Dossier sur l’AMP

Publié le 18 Jan, 2011

A l’approche du vote de la loi sur la bioéthique, La Croix consacre un long dossier à l’aide médicale à la procréation (AMP).

Alors que le projet de loi prévoit de réserver l’AMP aux cas d’infertilité "dont le caractère pathologique a été médicalement constaté" et pour les couples "formés de l’homme et de la femme (…) en âge de procréer", certains souhaiteraient l’élargissement de son indication, notamment des associations homosexuelles. La sociologue Irène Théry indique qu’elle ne verrait pas d’inconvénient à l’ouverture de l’AMP aux célibataires et aux couples homosexuels.  Ces techniques n’étant pas des thérapies, elle estime qu’elles constituent une nouvelle manière de devenir parents. Elle considère par ailleurs que "l’anthropologie de la parenté nous montre que celle-ci se construit sur trois générations au moins. Si l’enfant, élevé par deux femmes, ne peut s’identifier au père, il le fera à travers ses grands-pères par exemple".

Pourtant, pour le psychiatre Christian Flavigny, ce parti pris "sous-estime l’importance pour l’enfant de consigner sa venue depuis la relation du couple de ses parents". Cela revient également à ignorer "l’enjeu structurant de la filiation". Pour le philosophe Xavier Lacroix, membre du CCNE, autoriser l’AMP pour les célibataires et les homosexuels serait "priver l’enfant de la différence sexuelle de ses parents, donc d’un bien élémentaire, celui de grandir avec un père et une mère". "Certes, de telles situations existent aujourd’hui, poursuit-il, mais ce n’est pas la même chose d’y faire face et de les programmer. La société, à mon sens, ne doit pas cautionner un système qui prive l’enfant de père", ou de mère si la gestation pour autrui venait à être autorisée.

L’Eglise catholique, qui accompagne de nombreux couples stériles, met de son côté en garde contre l’assistance médicale à la procréation.
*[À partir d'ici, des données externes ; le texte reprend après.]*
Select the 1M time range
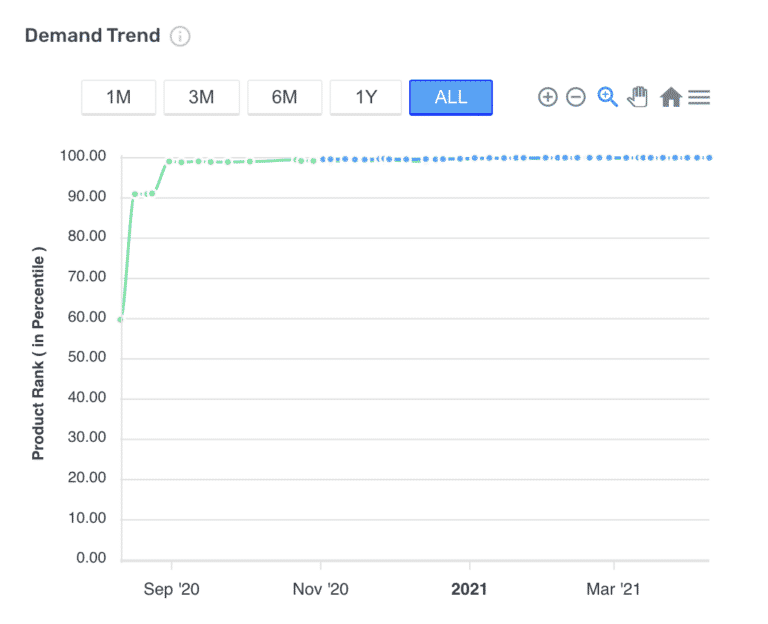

Si l’une des raisons est de préserver la vie des embryons surnuméraires, il s’agit aussi et avant tout de ne pas séparer sexualité et procréation. "Il y a quelque chose de trop grand dans la procréation humaine pour la laisser à la domination de la technique", rappelle ainsi Mgr d’Ornellas, président du groupe de travail épiscopal sur la bioéthique. "L’une des raisons pour lesquelles l’Eglise s’oppose aux procréations médicalement assistées est le fait de transférer la procréation à la technique, avec la logique d’efficacité et de recherche du risque zéro qui lui est propre et les risques de dérive eugéniste et de marchandisation", explique de son côté le père Jacques de Longeaux, prêtre parisien qui a animé des sessions pour les couples sans enfant. "En substituant un acte technique à l’étreinte des corps, on pervertit la relation à l’enfant : celui-ci n’est plus un don, mais un dû", écrivait en 2003 Mgr Bruguès, dominicain et secrétaire de la Congrégation romaine pour l’éducation catholique.

Jean-Claude Soudée, animateur de sessions pour couples stériles, évoque également la souffrance des couples ayant eu recours à l’AMP : "La plupart sont passés par l’insémination artificielle entre époux ou par la stimulation ovarienne; ils en parlent comme d’un parcours lourd, difficile, et expriment le refus d’un acharnement procréatif". Le père de Longeaux explique enfin que le refus de l’AMP par l’Eglise catholique trouve un écho, même dans une société laïque car "les argument qui s’opposent à faire du corps humain un objet manipulable en fonction des besoins ne sont pas spécifiquement religieux".

La Croix publie également deux interviews : une du Pr François Olivennes, gynécologue obstétricien spécialiste de l’AMP et une du Pr René Frydman, chef du service de gynécologie obstétrique et de médecine de la reproduction à l’hôpital Antoine-Béclère de Clamart. Ils répondent à la question : "En fait-on assez pour prévenir l’infertilité ?" Pour François Olivennes, il faudrait davantage informer les couples des effets de l’âge, notamment des femmes, sur la fertilité : "Sans oublier de dire que la médecine ne peut pas tout, que la fécondation in vitro, ce n’est pas magique et que les taux d’échec augmentent avec l’âge". "Certains ont même évoqué l’idée d’inscrire un message sur les boîtes de contraception, disant qu’il ne faut pas trop attendre pour avoir un bébé", indique-t-il. Quant à René Frydman, il estime qu’il faut accepter que des femmes désirent des enfants plus tard : "c’est un mouvement inéluctable, parce que la condition de la femme a fortement évolué". Il plaide donc pour que l’on autorise les femmes à congeler leurs ovules dans la perspective d’une grossesse plus tardive.